Source material:

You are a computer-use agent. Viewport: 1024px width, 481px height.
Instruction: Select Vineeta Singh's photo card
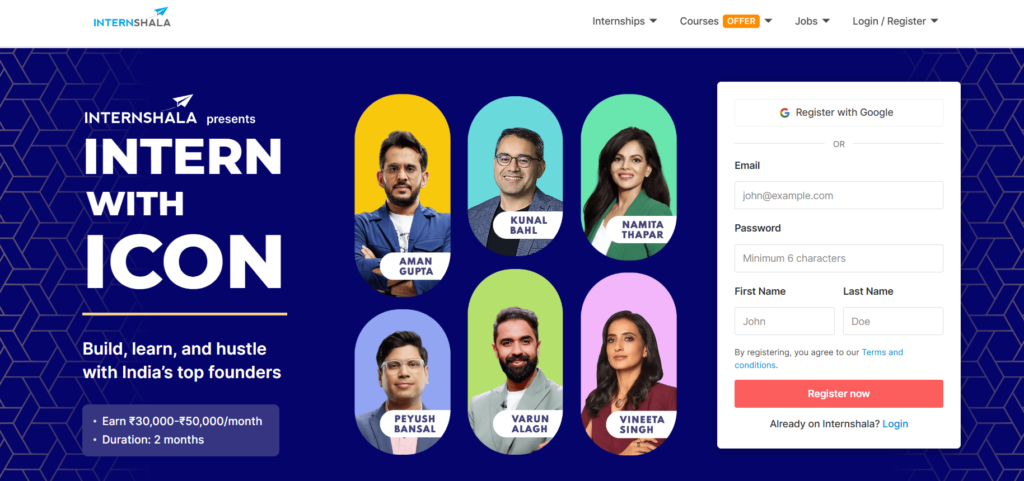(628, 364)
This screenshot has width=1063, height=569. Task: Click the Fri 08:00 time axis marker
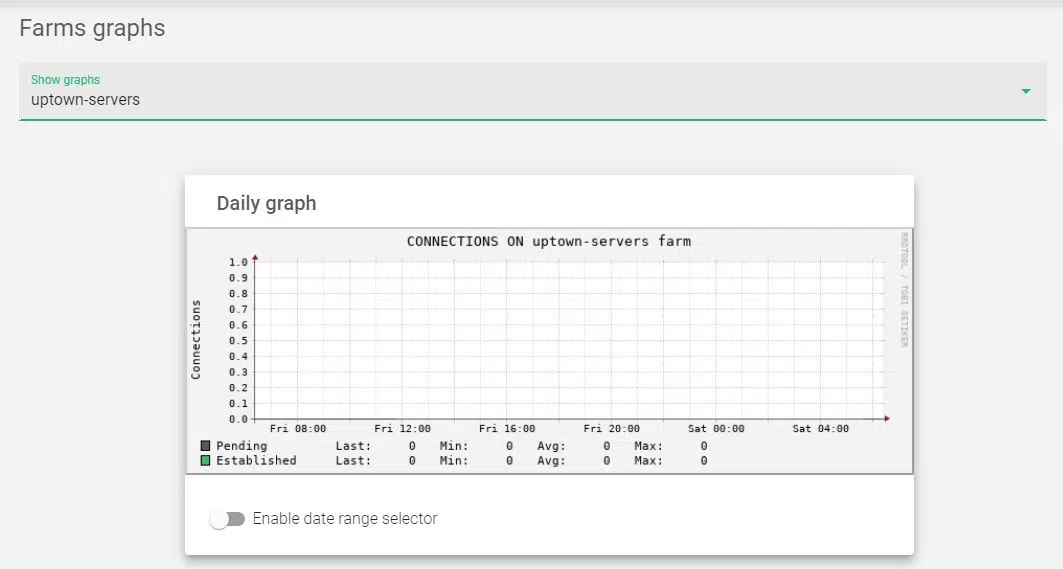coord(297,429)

What is expected:
From the first line to the last, return the material above exactly, apart from the pictures.

Answer box:
You are a computer-use agent. Viewport: 1024px width, 481px height.
Instruction: Select Vineeta Singh's photo card
(628, 364)
This screenshot has width=1063, height=569. Task: Click the Fri 08:00 time axis marker
coord(297,429)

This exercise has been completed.